Директор Торгового сообщества "Русь-ковер" шумно вздохнул, потом с мрачной угрюмостью взглянул на меня через толстые стекла очков и ответил довольно странно:
– Когда головастики трепыхаются в своем вонючем болоте, пожалуйста. Но беда в том, что они вырастают... И вот мы имеем то, что имеем...
– Не понял, – признался я.
– Поймешь потом.
– Когда превращусь в жабу, – решился на провокацию. – Как вы?
Наступила мертвящая, как говорят в таких случаях, тишина. Я увидел жировые складки на подбородке хозяина жизни и маленькие икринки глаз, вперившиеся в меня с лютой ненавистью.
– Слушай ты, баклан мусоренный! – прохрипел. – У тебя неделя, а потом пи... дец!.. – рванул за горло бутылку и шваркнул её в экран вконец затраханного телевизора.
Я удивился. Про себя, конечно. Что такое? Где культура речи? Все так было мило и вот: невротический всплеск эмоций.
Пока я переживал, директор фабрики имени Розы Люксембург, вырвал себя из западни кресла, и пропал, точно его и не было.
А я остался, глазея в прореху телевизора, как в око небытия. Никогда не думал, что снаряд может дважды попасть в одну и ту же воронку, ей-ей.
Начинается жизнь, где законы природы не действуют. Работают другие законы – законы смерти.
Я находился в таком душевном раздраи и физической прострации, что плохо помню, как оказался в родном джипе и как укатил из окаянной местности. И только на трассе начал приходить в себя, подобно астронавту, чудом вырвавшегося из черной дыры антимира.
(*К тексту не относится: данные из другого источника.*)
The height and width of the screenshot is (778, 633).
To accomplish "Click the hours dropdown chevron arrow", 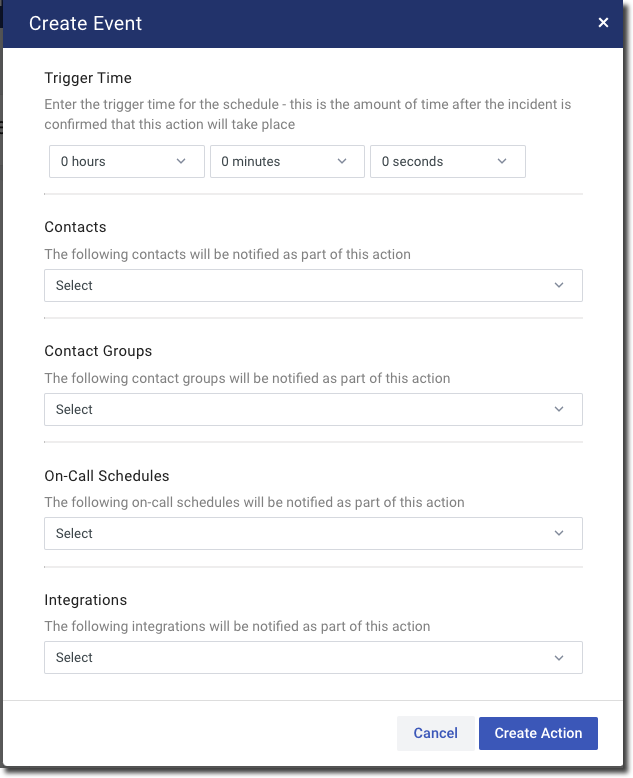I will [181, 161].
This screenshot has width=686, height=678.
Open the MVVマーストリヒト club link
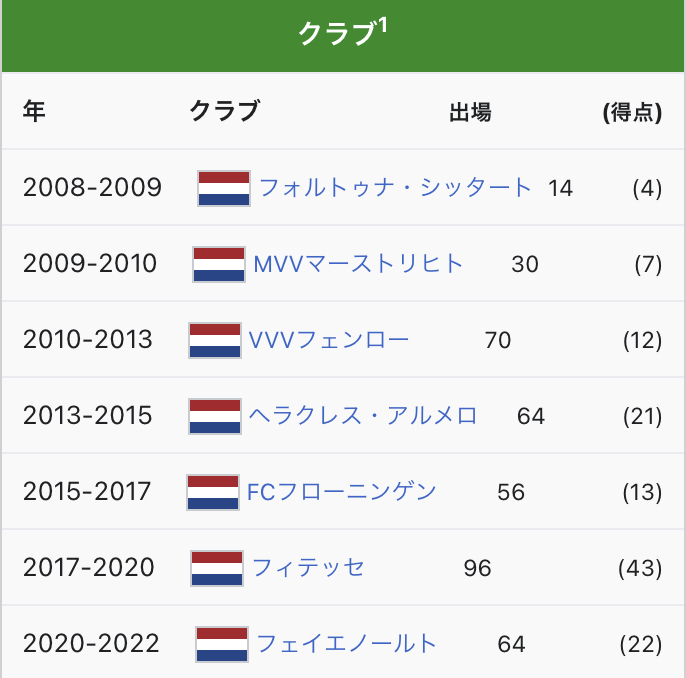coord(359,263)
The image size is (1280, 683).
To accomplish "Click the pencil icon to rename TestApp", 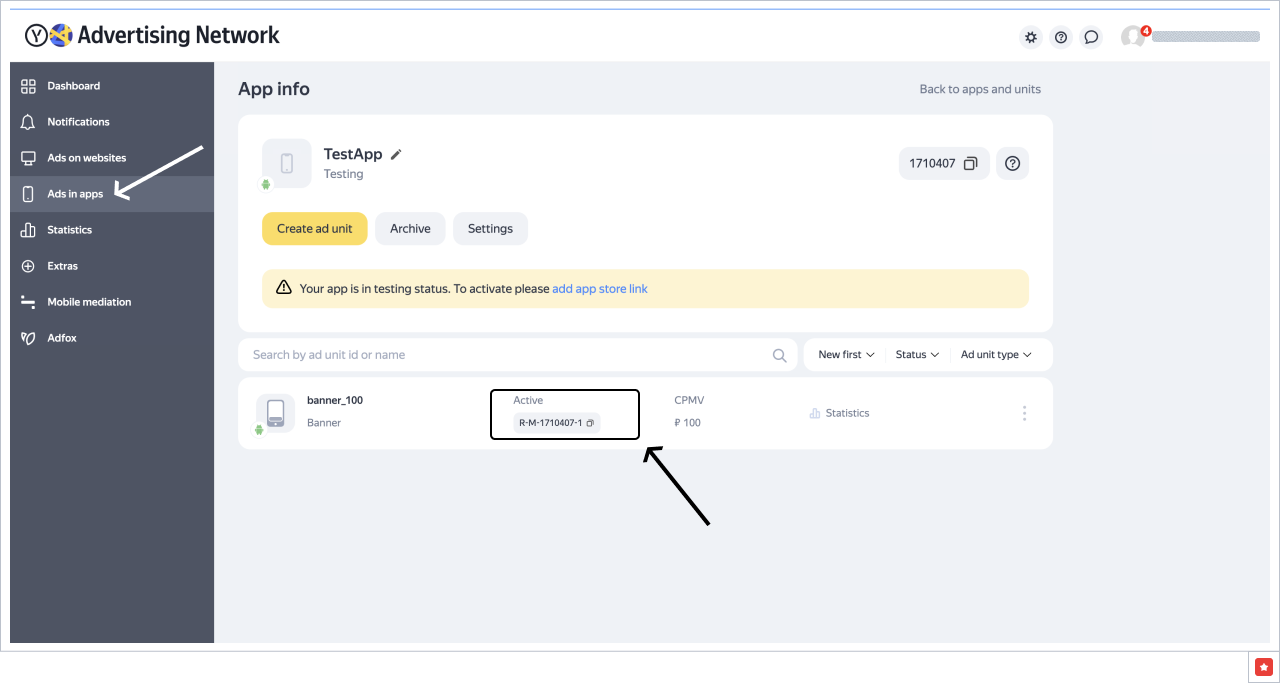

Уф! Где я и что происходит на белом свете, господа? Я подозревал о существовании опасного параллельного мира, но чтобы так вляпаться в его дерьмо.
Еще два часа назад тешился иллюзиями, что я есть стержень земли ветровской. И что же? Сумбур вместо полифонической музыки мыслей, выражусь красиво. Все смешалось в моей голове, как в крестьянском винегрете. Почему такие чувства? Что случилось? Ровным счетом ничего, кроме одного: поставили на "счетчик".
Ну и что? Все мы на счетчике у смерти... А неделя – срок огромный. Неделя! Почему все говорят о ней? И Арсений, чтобы ему пусто было, и Серов, чтобы ему тоже самое...
Черт знает что! Какие глобальные подвижки произойдут через неделю, хотел бы я знать?
Прежде всего надо успокоиться. Полет нормальный. Что мы имеем на данный отрезок времени?
Если все упрощать до крайности, то наличествуют две мощные группировки – военизированная "Красная стрела" и гражданское Торговое сообщество "Русь-ковер", как стыдливо определил свою организацию Серов-старший.